Color in food photography can be tricky so PHOOD is stepping in with some industry secrets on confidently using color in food photography.
Use 1-2 color pops for Food Photography
The eye usually moves to the brightest or most colorful part of your image. Too much color can be overwhelming and can distract your viewer from focusing on the hero subject. When thinking about color, PHOOD suggests adding one to two bright colors at most when composing your images. There are two main ways to add color to your photos:
- Add color to the food. This is especially true for foods that are quite bland looking like porridge or meats for example. Add pops of color to lift the food in the form of extra topping ingredients or garnishes. For example, topping a porridge with fruit such as berries or figs would not only add texture and height but a much needed wash of color to an otherwise flat looking food.
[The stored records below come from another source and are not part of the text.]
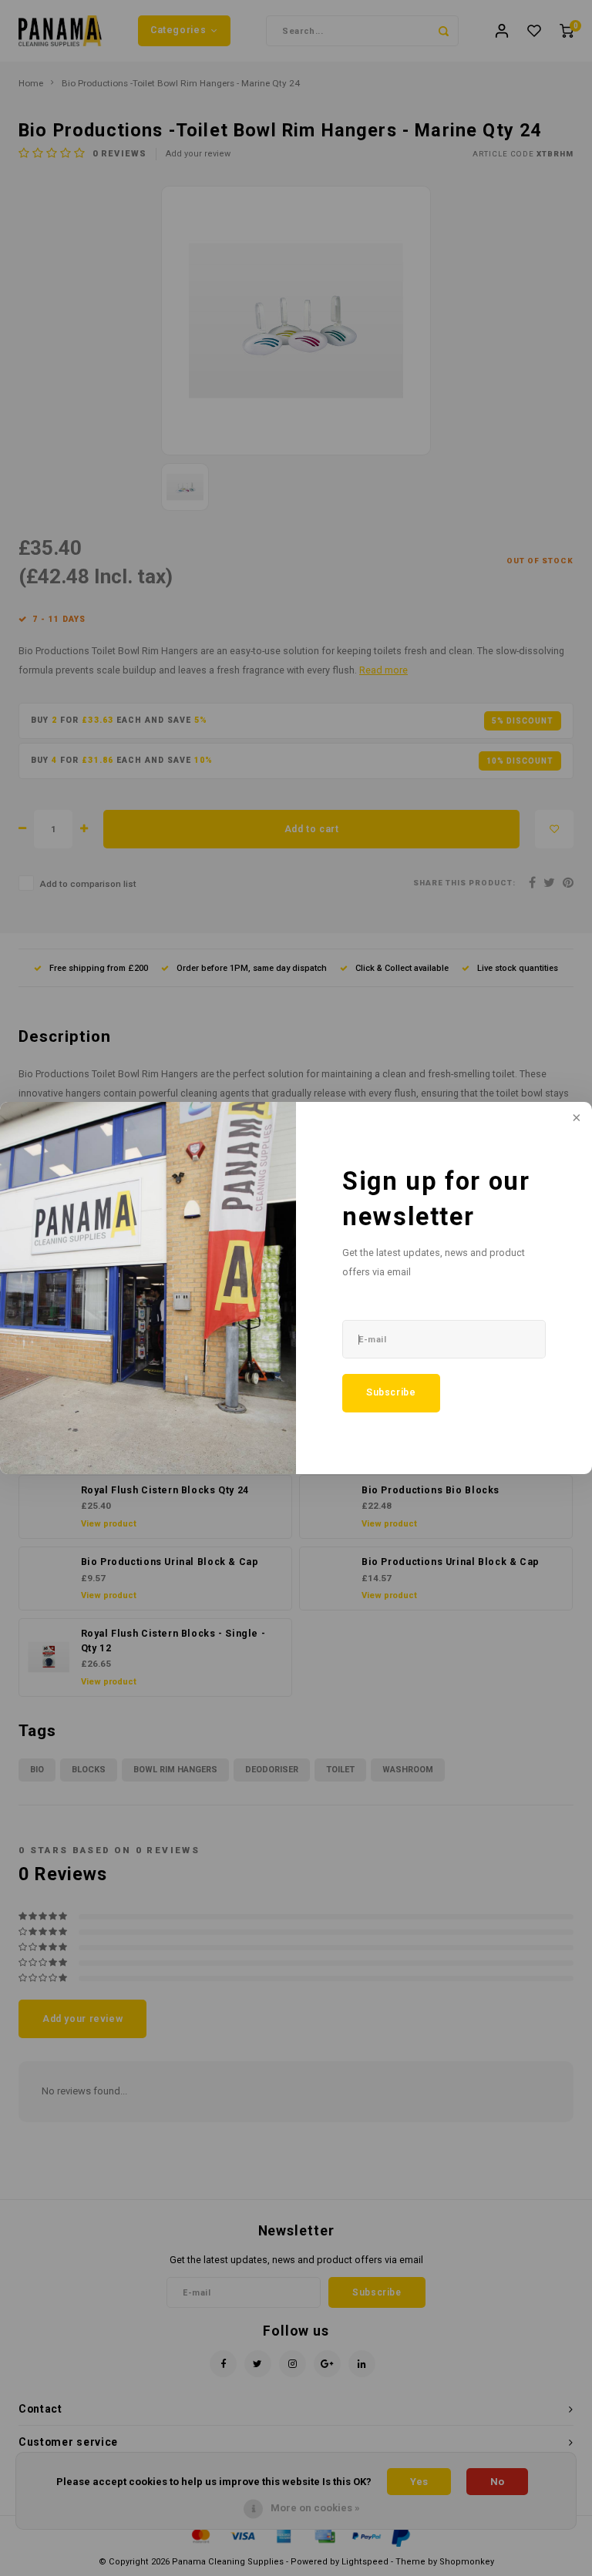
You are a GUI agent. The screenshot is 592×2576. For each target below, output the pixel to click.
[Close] (575, 1119)
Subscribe (391, 1392)
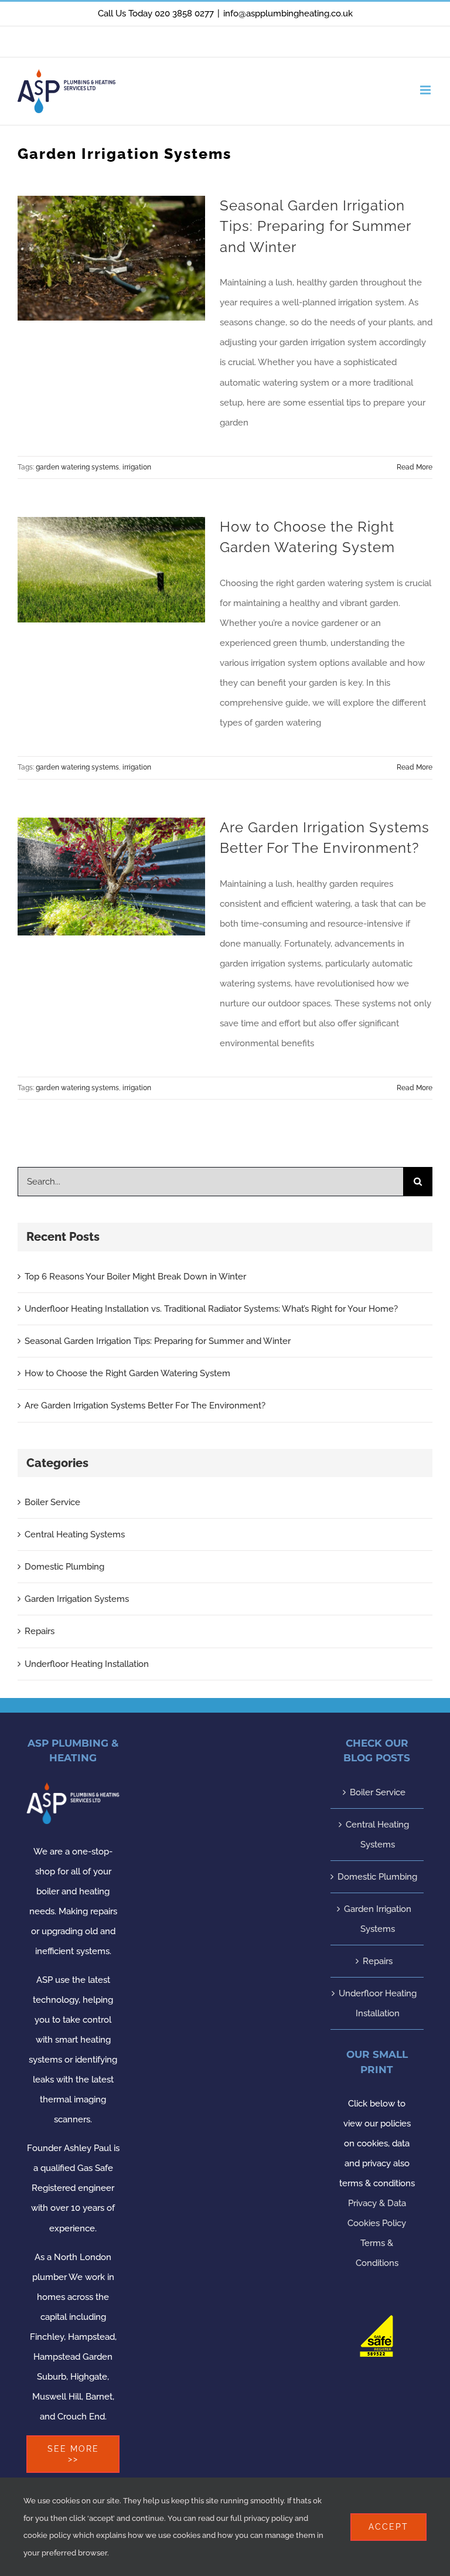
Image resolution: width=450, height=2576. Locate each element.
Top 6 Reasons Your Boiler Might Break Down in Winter (135, 1276)
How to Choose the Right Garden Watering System (127, 1373)
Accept (388, 2526)
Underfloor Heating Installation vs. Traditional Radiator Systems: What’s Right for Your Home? (211, 1309)
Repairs (39, 1631)
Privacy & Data (377, 2203)
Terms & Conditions (377, 2253)
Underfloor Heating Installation (87, 1664)
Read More (414, 467)
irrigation (136, 467)
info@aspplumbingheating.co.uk (288, 13)
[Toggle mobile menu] (426, 90)
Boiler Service (52, 1502)
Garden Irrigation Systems (77, 1599)
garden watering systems (77, 467)
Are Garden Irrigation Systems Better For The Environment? (145, 1405)
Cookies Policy (376, 2223)
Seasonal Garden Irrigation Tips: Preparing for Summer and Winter (315, 227)
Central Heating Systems (75, 1534)
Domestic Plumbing (64, 1566)
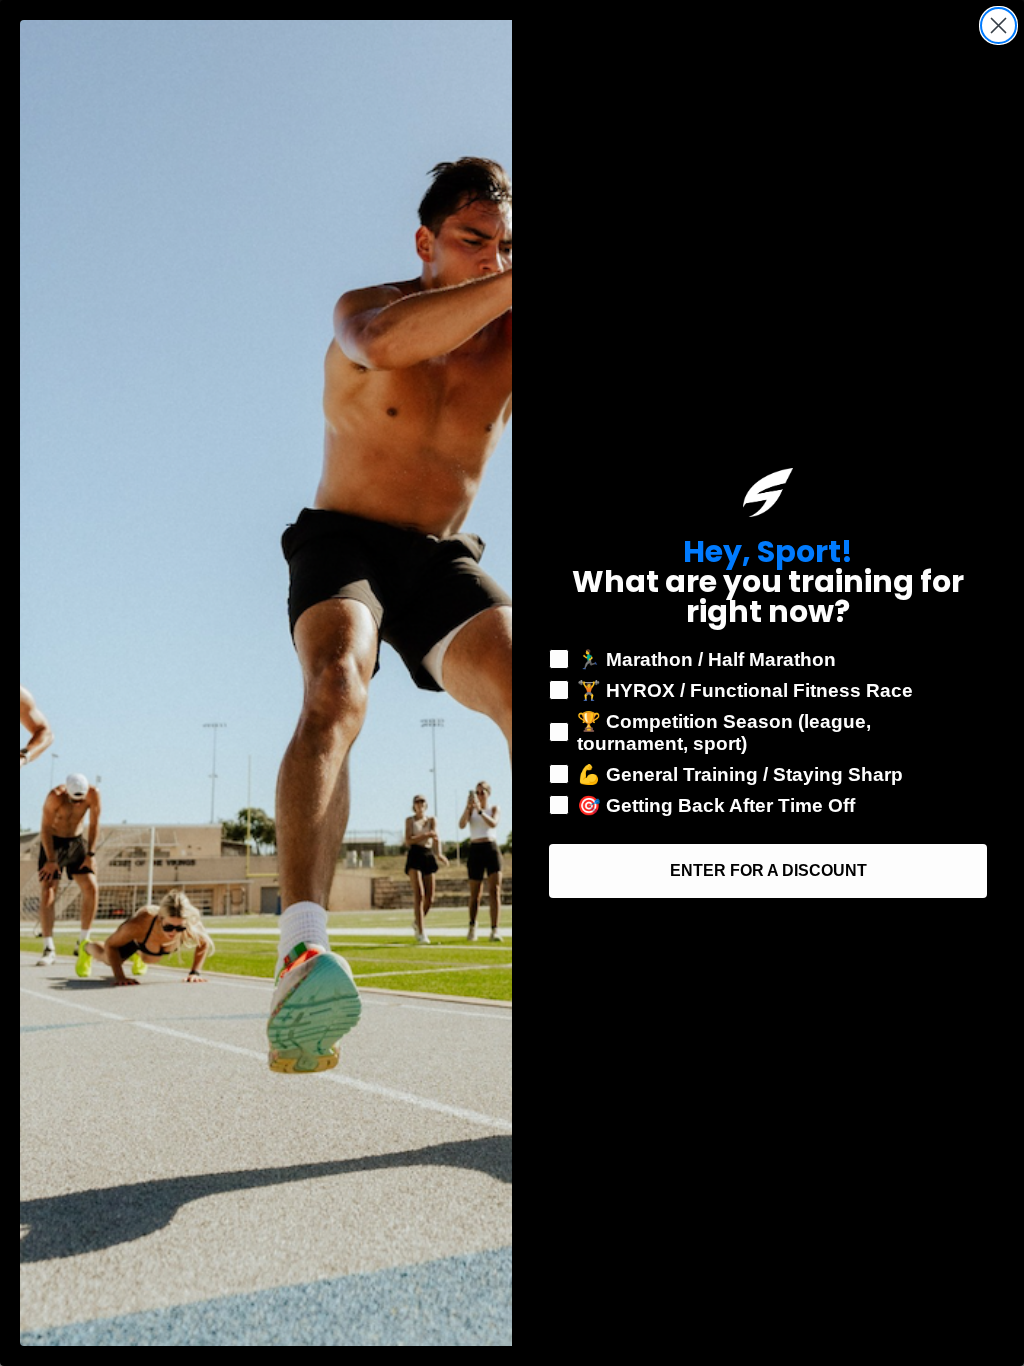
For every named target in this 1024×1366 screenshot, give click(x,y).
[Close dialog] (998, 25)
Herb garnishes and sides such as broccoli, carrots or green beans are a great way to elevate meats and other grilled items.
- Add color through props. You can do this by either choosing a background that has color or perhaps using certain small props which are more colorful. Pinch bowls, colored glasses small colored plates are a great way to achieve this.
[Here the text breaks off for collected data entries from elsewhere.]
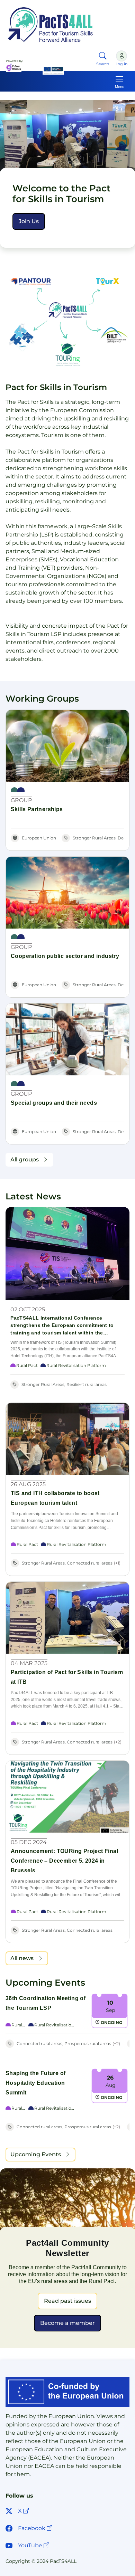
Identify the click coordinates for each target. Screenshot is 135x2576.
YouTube (34, 2545)
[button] (28, 221)
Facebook (36, 2528)
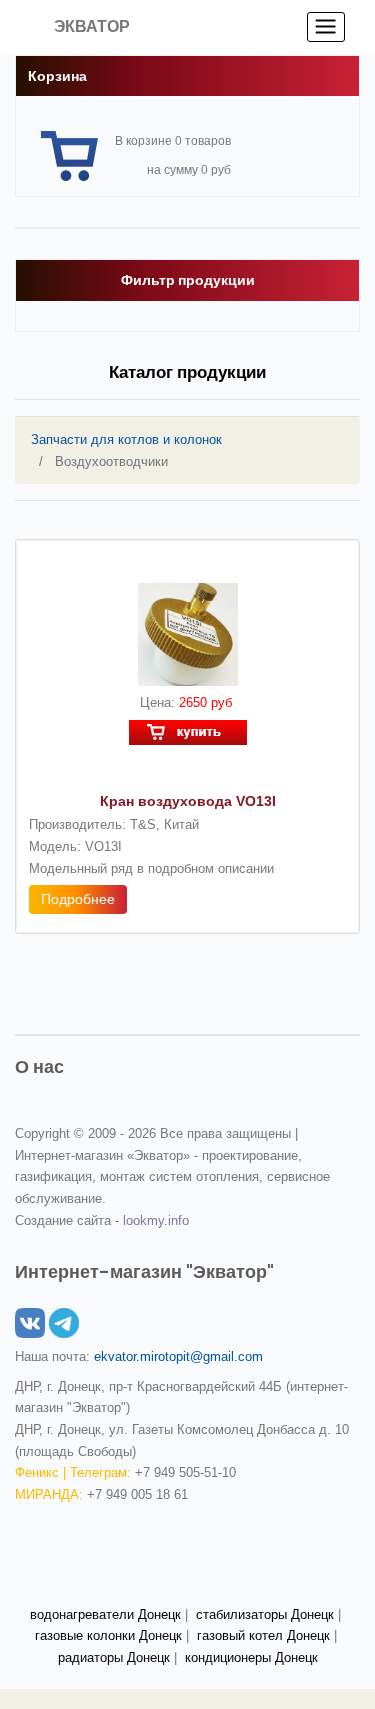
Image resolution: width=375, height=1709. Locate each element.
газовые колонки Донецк (108, 1635)
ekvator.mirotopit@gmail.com (178, 1356)
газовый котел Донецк (263, 1635)
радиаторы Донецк (114, 1657)
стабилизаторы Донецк (265, 1614)
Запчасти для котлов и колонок (126, 439)
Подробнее (78, 899)
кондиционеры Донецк (251, 1657)
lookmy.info (156, 1220)
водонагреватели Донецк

To master food photography, desaturate colors in post-production
One of the easiest ways to reduce color overwhelm and yet still use color is to desaturate certain individual colors in post production. This is easily done using the HSL color panel in Lightroom (PHOOD shows you the ins and outs of post production editing in our signature food photography course).
Take this reddish pink background PHOOD used to photograph stone fruit. The first image is SOOC without any color adjustments to the background. In the second image, the background was slightly desaturated. Whilst there is no right or wrong, desaturating (and even saturating!) is something to experiment with in post production.
Consider the color wheel
Deciding what colors to choose and what colors work best together can be confusing in food photography. The color theory and color wheel provide a great starting point to see what colors work best together.
The color theory has three basic color pairings:
Decide which fo the three color pairings you’d like to use and then pick props, backgrounds and garnishes accordingly. You’ll find more detailed color analysis inside PHOOD’s signature food photography course.
Adjust white balance as an alternative to achieve lively colors
Using white balance is a great tool for story telling and enhancing warm and cool colors in post production. The white balance tool isn’t just a tool for balancing the color but can also be used for creative storytelling in post production. PHOOD used this technique for the two images below. one has a very warm color balance whilst the second image is much cooler. Both tell a very different story and again, there is no right or wrong. Here is an easy guide to custom white balance!
Consider contrast to enhance color
If you’re worried about using color to make your images stand out, contrast is another tool that can be used as an alternative. High key images with increased contrast can be perceived as being more colorful due to the individual colors being more saturated. There are many ways to increase contrast including moving closer to your light source, using foam cards as well as post production techniques such as the dehaze tool to achieve this.
PHOOD loves nothing more then intelligently using color in creative ways to stand out from the crowd. We hope the techniques we have described above will get you out of your shell and confidently start using color in your food photography.